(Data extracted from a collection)

◆ ◆ ◆ ◆ ◆

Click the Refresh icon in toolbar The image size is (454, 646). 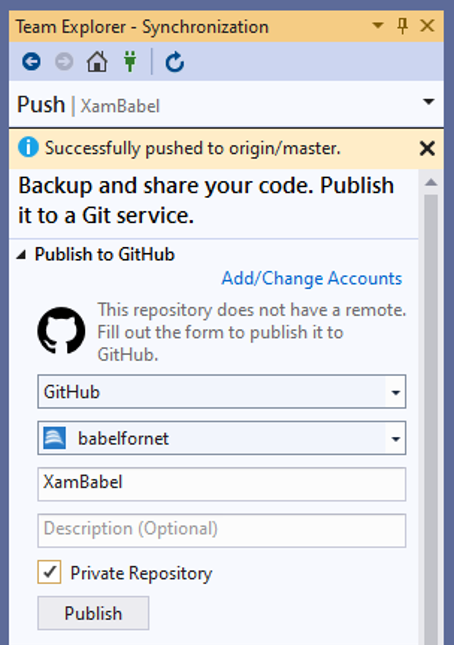click(175, 62)
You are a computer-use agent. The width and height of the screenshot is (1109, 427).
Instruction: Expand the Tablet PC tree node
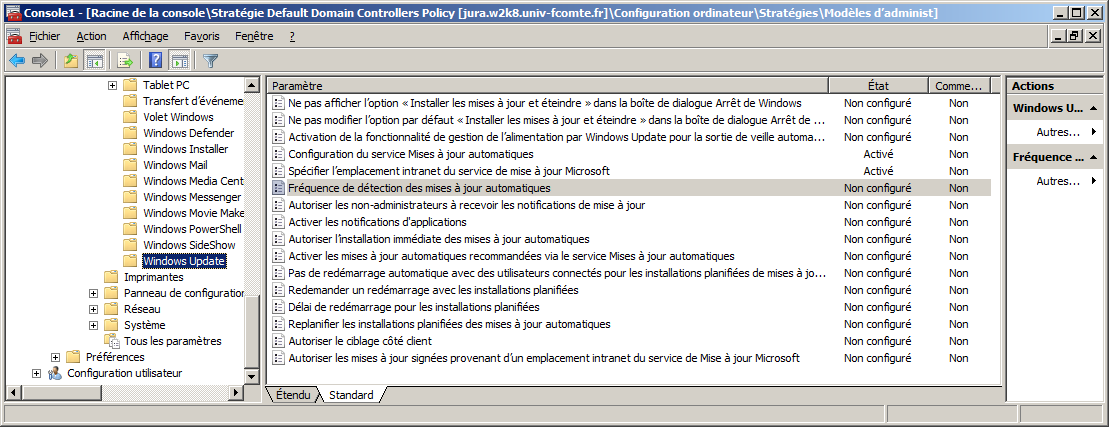pos(113,85)
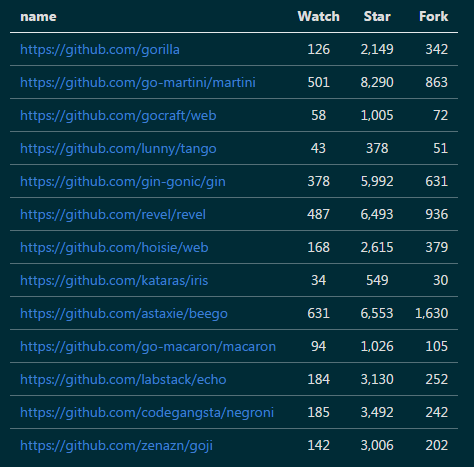The height and width of the screenshot is (467, 474).
Task: Follow the kataras/iris link
Action: [x=114, y=280]
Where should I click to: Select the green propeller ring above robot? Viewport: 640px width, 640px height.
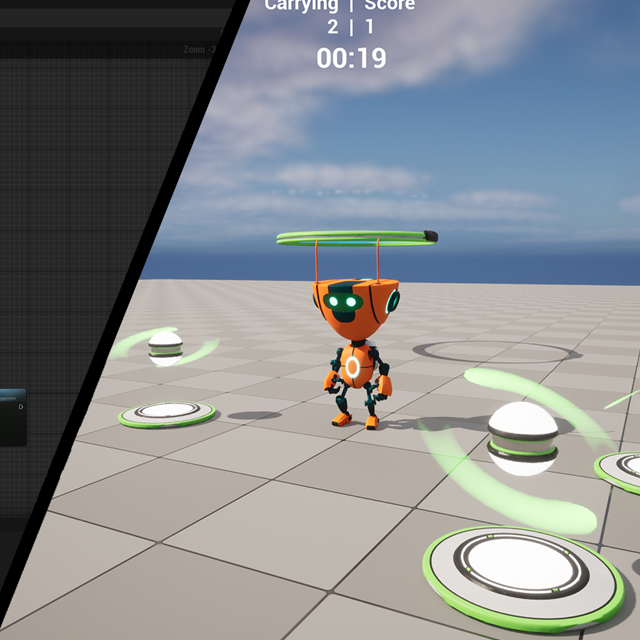[x=355, y=237]
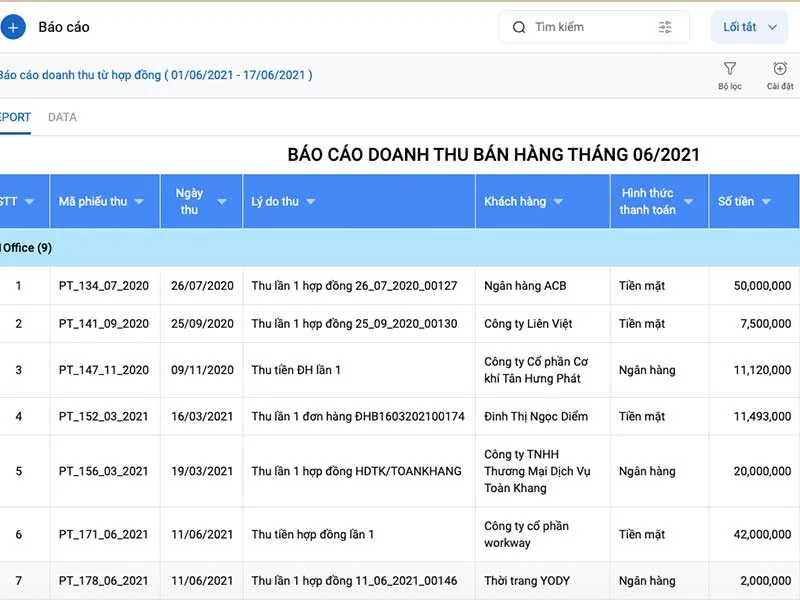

◆ ◆ ◆ ◆ ◆

WHAT IS NEEDED: In the records above, find the line containing "You are a computer-use" and restate it and every line after it word for word, all pictures excluded.

FINISHED TASK:
You are a computer-use agent. The width and height of the screenshot is (1109, 427).
Instruction: Expand the Tablet PC tree node
pos(113,85)
The height and width of the screenshot is (467, 474).
Task: Follow the kataras/iris link
Action: [x=114, y=280]
Where should I click to: Select the green propeller ring above robot? Viewport: 640px width, 640px height.
[x=355, y=237]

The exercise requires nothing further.